“Lo que más me sorprende del hombre occidental es que pierden la salud para ganar dinero, después pierden el dinero para recuperar la salud. Y por pensar ansiosamente en el futuro no disfrutan el presente, por lo que no viven ni el presente ni el futuro. Y viven como si no tuviesen que morir nunca, y mueren como si nunca hubieran vivido” Dalai Lama

¿Te has preguntado por qué el estrés es uno de las principales causas de diferentes enfermedades?, ¿Por qué no podemos dejar de sentirlo? – ¿Será posible no sentirlo?
Seguramente muchas de nosotras  alguna vez o si no es que siempre nos hemos hecho estas preguntas y salen múltiples respuestas desde que claramente el estrés es por mucho la principal causa por la oxidación que causa a nuestro cuerpo, que es imposible dejarlo o algunas dirán que si, en fin habría tantos argumentos que podríamos debatir.
Pues después de preguntarle a varias amigas, escucharlas, observarlas y verme  he llegado a varias conclusiones:
Ahora sí que todas pero todas nos hemos enfermado de la nada, nos contracturamos, sufrimos de migrañas,  se cae el cabello, llega la gripa con mayor facilidad, no se diga el impacto que sufre el estómago y en algunos casos hasta el hospital vamos a parar y todo a causa del estrés. Así que todas nos hemos preguntado qué pasaría si pudiéramos controlarlo o simplemente no sentirlo, seguramente la evidencia clara sería enfermarnos menos y vivir más tranquilas. Obviamente el primer consejo que nos damos es que busquemos la forma de no sentirlo, ¿pero qué hay de enfocarnos a controlarlo?
Lo cual me lleva a la segunda pregunta, ¿qué tal si primero  buscamos alternativas para controlarlo? Seamos realistas, el ritmo de vida que hoy llevamos la mayoría de nosotras puede provocarlo. Nos preocupamos desde que inicia la mañana porque no les hicimos el lunch a los niños, porque tenemos miles de cosas que hacer y no sabemos por dónde empezar, cómo nos irá con la presentación importantísima que tenemos, no tengo dinero para pagarle a la señora de la limpieza, no hice el supermercado, y le puedo seguir y no terminar esta lista. Así que si lo ven desde este punto siempre estará latente, esperando salir en cualquier momento y ¿cómo ven si cuando llega en vez de mortificarnos buscamos lidiar con él y enfrentarlo?  Suena más fácil, ¿no lo creen? Así como el Dalai Lama dijo una vez:

“Cuando las cosas se ponen difíciles, sólo acéptenlas”
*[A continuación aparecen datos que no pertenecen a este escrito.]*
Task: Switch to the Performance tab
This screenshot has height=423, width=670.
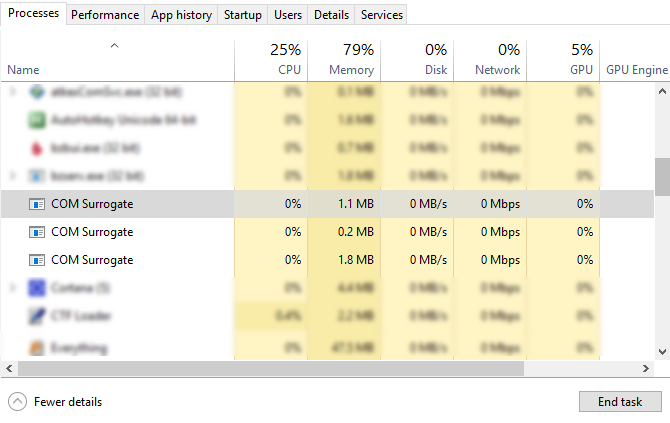Action: point(105,15)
Hay diferentes opciones que nos ayudarán a controlarlo y disminuirlo como: la aromaterapia, técnicas de respiración, masajes, meditación, actividad física, mejorar nuestra nutrición y algo tan fácil como ser optimistas. Y preguntas simples como ¿cambiaré algo por sentirme así?, ¿vale la pena?, ¿qué tengo que hacer en vez de afligirme pensando que las cosas pueden salir mal?, así como aplicar un dicho tan común que dice:

“Ocúpate en vez de preocuparte”

Busca opciones, no será fácil pero al final te ayudarán a analizar lo que realmente te genera el estrés y su peso, te ayudará a priorizar, ajustar y buscar alternativas para lograr tus objetivos.

Depende de ti ser feliz y cuidar tu salud. Aprende a decir que no, tal vez no sea necesario llenarte de tantos proyectos y sí lo es, define tus límites y prioriza tú tiempo contigo, familia y trabajo.

Recuerda que es tu responsabilidad ser feliz.